The Singapore High Court has found former WBL Corporation chief financial officer Kevin Chee Fai Lew guilty of insider trading under the city's Securities and Futures Act (SFA), the first such ruling under the law and a signal of tighter oversight of the region's corporate finance executives.
Lew, who was employed as both CFO and chief risk officer at WBL from 1998 to 2007, was convicted under the SFA's civil penalty regime of selling 90,000 shares in the company after becoming aware that it would report a third-quarter loss. He is now awaiting the court's sentence, which could include fines and court costs of up to three times Lew's profit from the trade under guidelines that went into force in 2004.
"Insider trading unfairly tilts the playing field against other market participants and undermines investor confidence in the integrity of our capital markets," said Leo Mun Wai, assistant managing director of the Monetary Authority of Singapore's (MAS) capital markets group, in a statement. "As this case demonstrates, MAS will use every effort and resource to enforce our insider trading laws."
Drew and Napier, a local law firm in Singapore, said in a legal update that the ruling provided "much needed" guidance on how the civil penalty regime under the SFA would be implemented.

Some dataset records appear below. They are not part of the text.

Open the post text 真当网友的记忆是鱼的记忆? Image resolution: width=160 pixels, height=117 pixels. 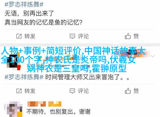point(44,22)
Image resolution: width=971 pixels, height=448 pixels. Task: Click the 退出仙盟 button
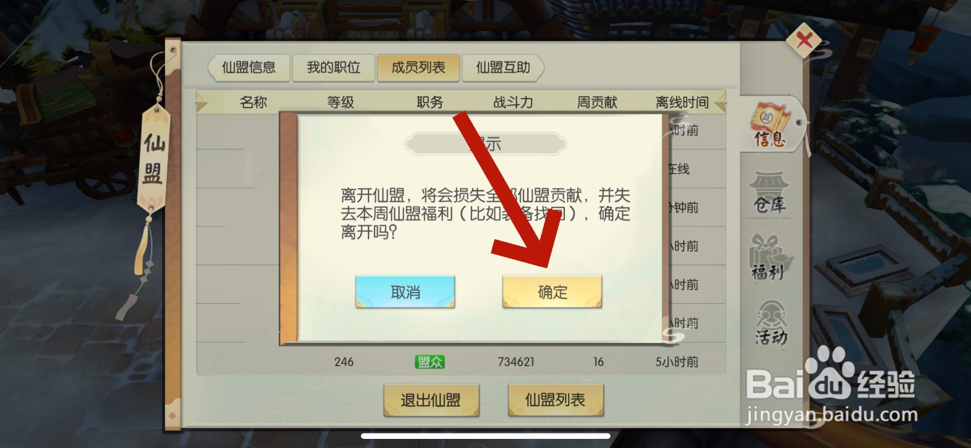point(431,400)
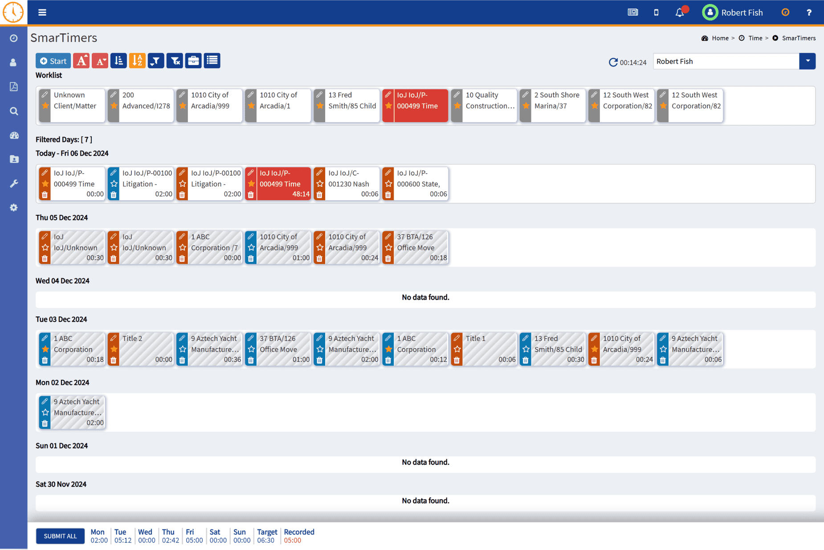Delete the 37 BTA/126 Office Move entry
The width and height of the screenshot is (824, 550).
tap(388, 258)
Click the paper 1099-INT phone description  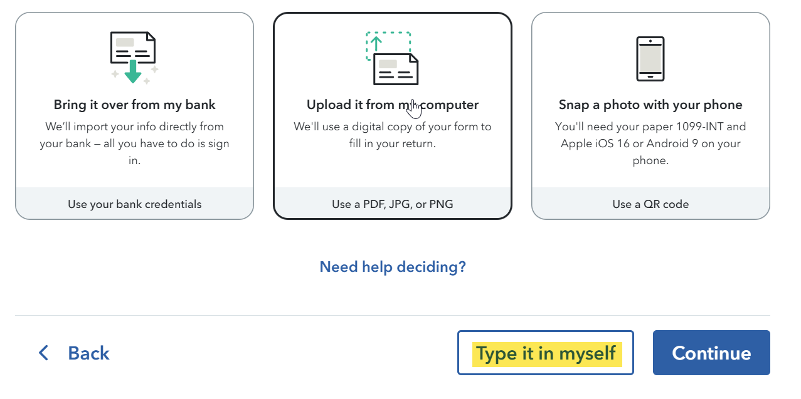coord(650,143)
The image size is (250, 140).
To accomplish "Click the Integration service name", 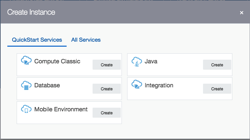I will pyautogui.click(x=159, y=85).
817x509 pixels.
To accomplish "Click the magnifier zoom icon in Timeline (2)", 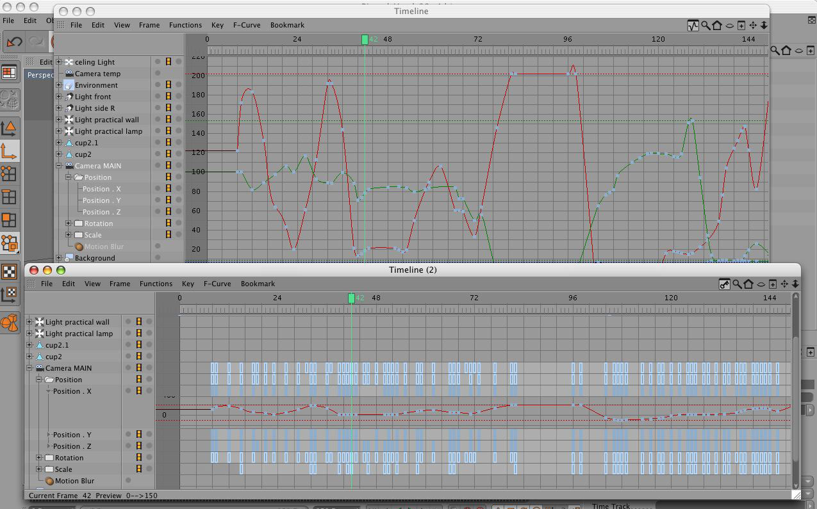I will (x=737, y=284).
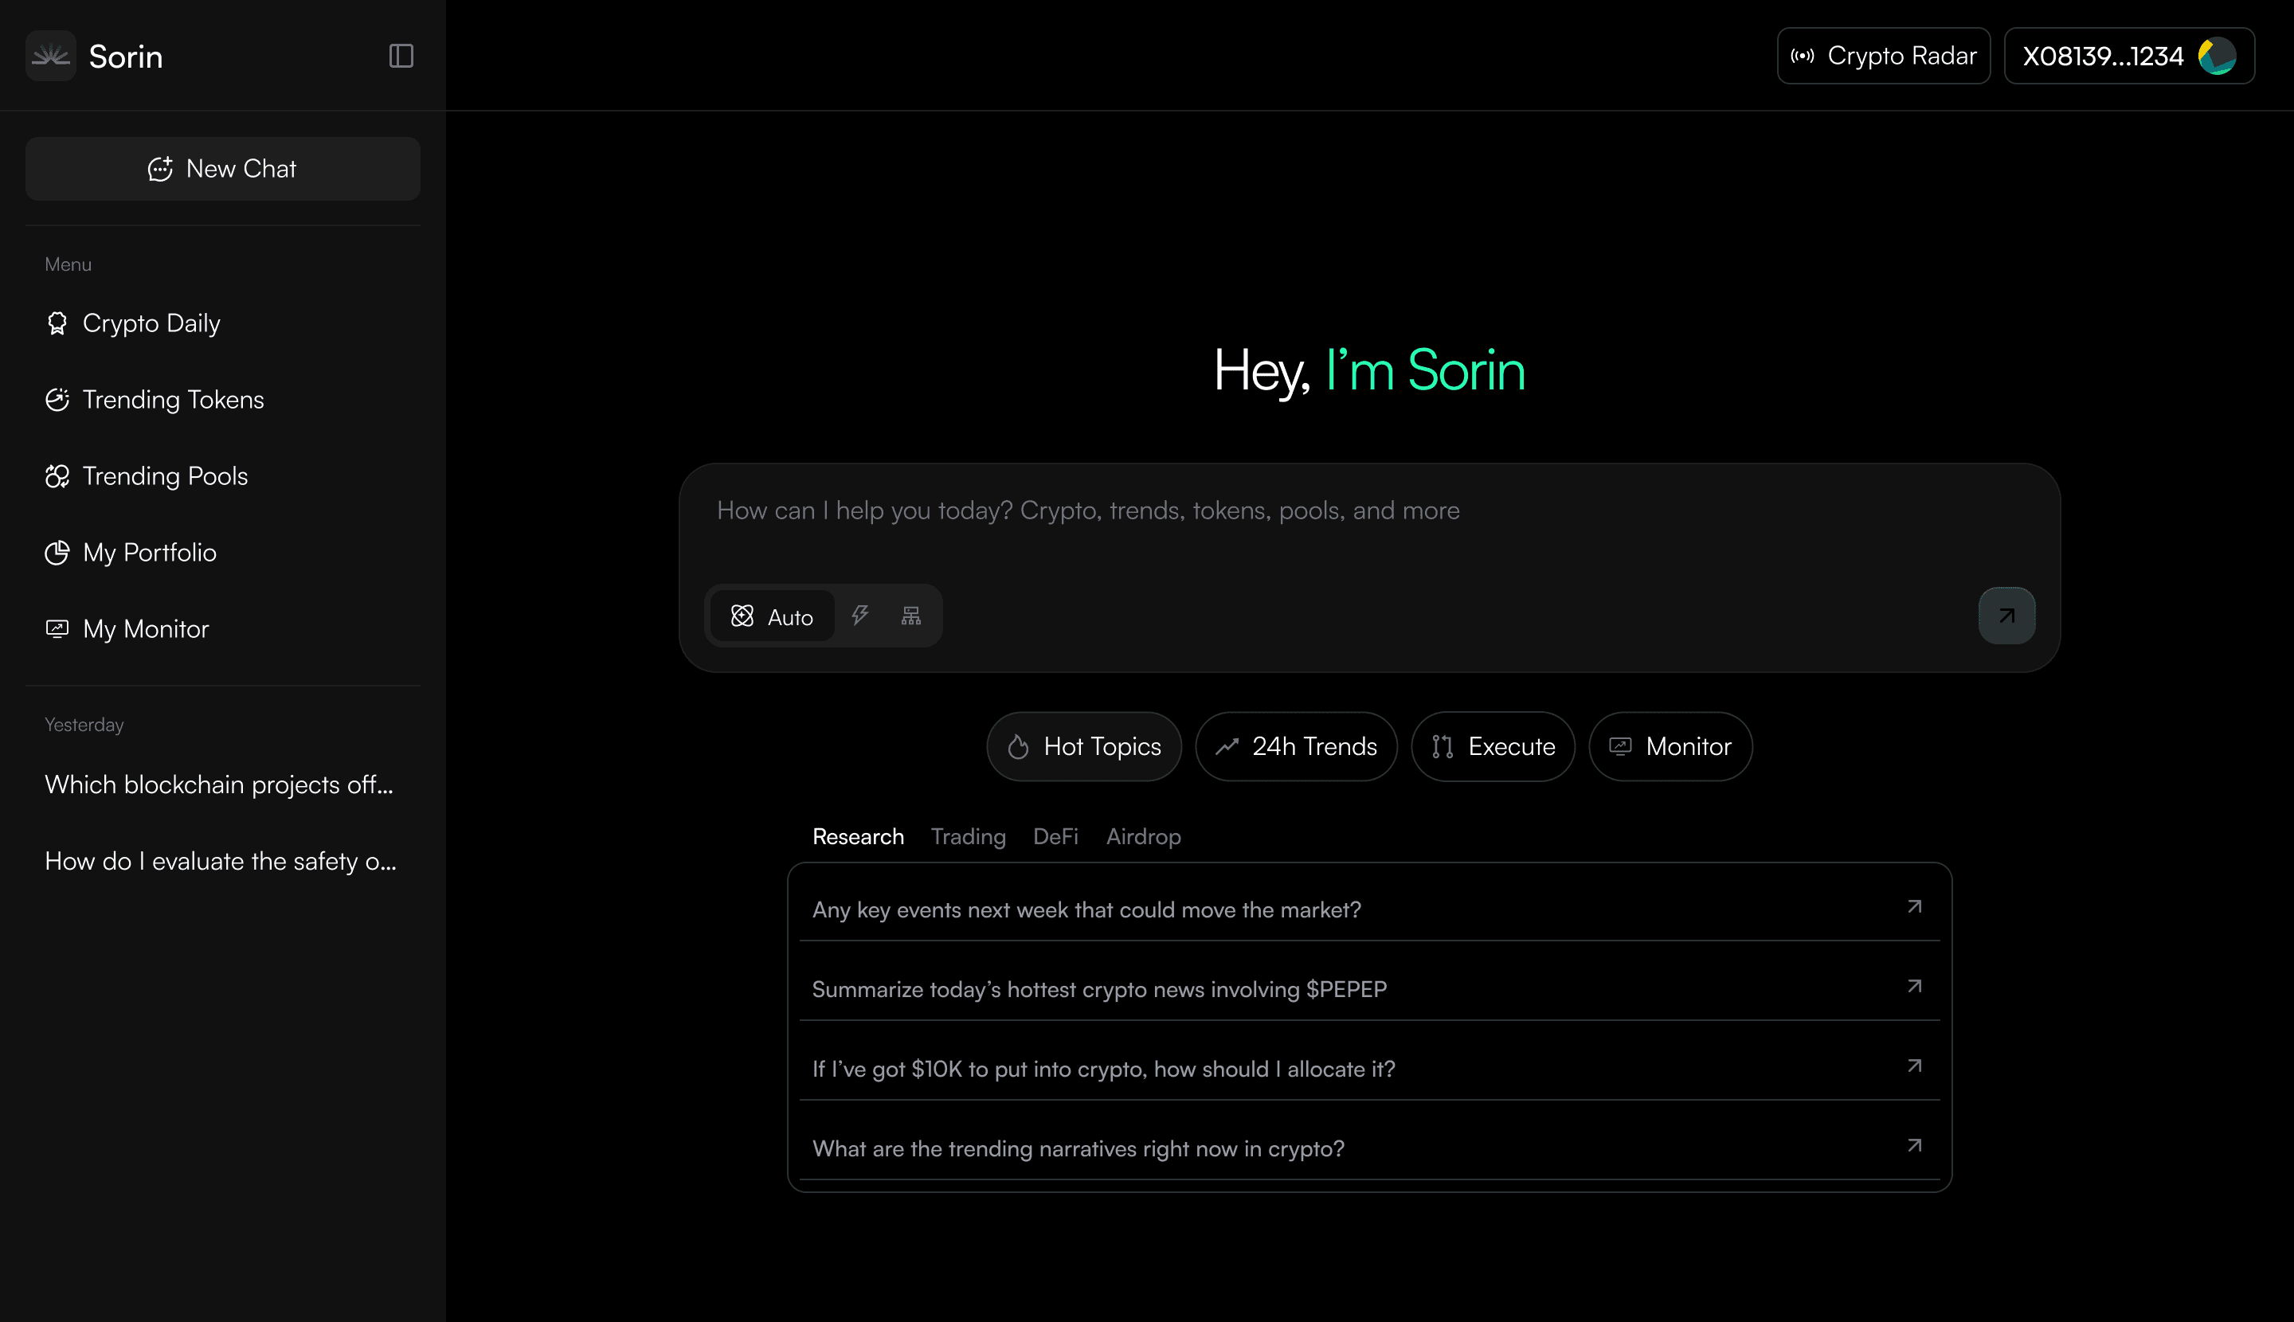Open the Trending Tokens page
The width and height of the screenshot is (2294, 1322).
pos(173,400)
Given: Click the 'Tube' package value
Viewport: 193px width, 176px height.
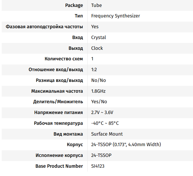Looking at the screenshot, I should [x=96, y=5].
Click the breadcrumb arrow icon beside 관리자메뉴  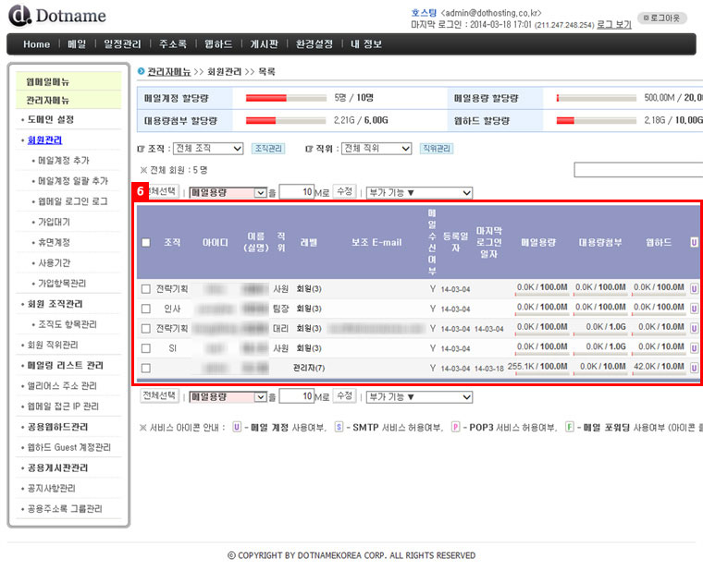(x=141, y=71)
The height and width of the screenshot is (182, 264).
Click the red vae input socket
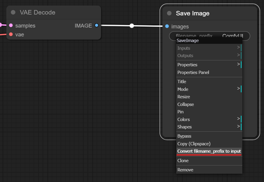[x=11, y=34]

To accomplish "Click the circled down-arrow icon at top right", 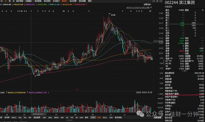I will 154,1.
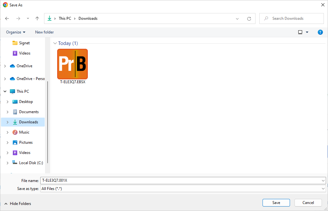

The ruling is seen by many as a sign that Asia's regulators are tightening their oversight of markets and finance executives around the region. "It is indicative of the new environment that we're entering into, one that is going to be more highly regulated," said Chris Leahy, managing director of Greater China and Southeast Asia at Kroll, on what the ruling means for CFOs and treasurers. "It's a reaction to market excesses."
Leahy said that Singapore and Hong Kong are "stand-outs" in their efforts to get tough on illegal acts in the financial markets but that other regulators were also trying, specifically naming Malaysia. He added that regulatory regimes in other jurisdictions, such as Indonesia and the Philippines, were evolving and while they have indicated a desire to step up enforcement activities, they had "bigger fish to fry" at the moment.
Last year, a Hong Kong district court found Du Jun, a former managing director and investment banker in Morgan Stanley's fixed-income group, guilty of insider trading in a case investigated by the city's Securities and Futures Commission.
Leahy recommended CFOs and treasurers in Asia be more careful and more aware of local regulations. And, if something suspicious comes to their attention, to investigate and address it quickly or face harsher penalties from regulators.
One concern on many people's minds is too much regulation. Financial reform proposals in Europe, the UK and US include higher levels of compliance for both banks and anyone who deals with them, including CFOs and corporate treasurers. Selwyn Blair-Ford, a senior domain expert for risk and regulatory compliance at vendor FRSGlobal, said proposed legislation would reduce the amount of available funding in the market, especially for corporates, in an interview earlier this year.
"The key with too much regulation is will people become so tied up in red tape and regulatory disclosure that it will stymie free markets and the ability of companies to operate," said Leahy.
Despite the potential downside, the fact that regulatory enforcement in Asia has increased is a good sign. A sign of mature markets in Hong Kong and Singapore and a local example the rest of the region can look up to.